While I am not suggesting you have the type of dinner I have described with your team, I do think it gives clues to helping you create more meaningful conversations with team members (or others in your life). Here are six ideas:
- Think past a transaction. Too many work interactions end up being a transaction and little more. If all you are after is an answer to a question there will be limited learning (only as it relates to the specific question), and little chance for trust or relationship to blossom in that moment.
- Encourage personal stories. When you encourage people to share personal stories related to a topic, you engage their mind and their heart, and you show that you care about them beyond what they might expect.
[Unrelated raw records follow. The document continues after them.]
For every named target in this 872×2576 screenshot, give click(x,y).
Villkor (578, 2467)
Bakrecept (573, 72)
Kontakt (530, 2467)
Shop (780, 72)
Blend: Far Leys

- Learn about matters of passion. Think about it: once you know what people care about, their hobbies and passions it is easier to get past small talk. Take the time to learn about their passions (the last item can help you), then show interest in these passions by asking questions and trying to learn more.
- Value opinions and ideas. While there many ways to do this, a simple “What do you think?” or “how do you feel?” can start a conversation and help it go deeper. Asking these questions as a leader may be one of the easiest ways to instigate the building of trust.
- Keep your focus on their message. Note the rule at Jefferson’s dinner for only one conversation at a time. While this rule serves other purposes, it reminds us that the more we can remain focused on what others are saying, the more likely we will understand the conversation, while showing they other person and their message matters.
- Be present. I could have said listen, and I would have been right. If you don’t practice listening skills, the rest of these ideas won’t matter.1 But in the best case it goes beyond just listening. Being fully present in the moment of conversation means you are listening, but beyond that it shows the other person that you are focused on them their message and by that attention you show them you care.
Doing these six things will help you move beyond small talk. As I reflect on them I am confident you have done all of these in your life. My questions are: are you doing them at work? and are you doing them frequently enough? My guess at these answers are the same – not often enough.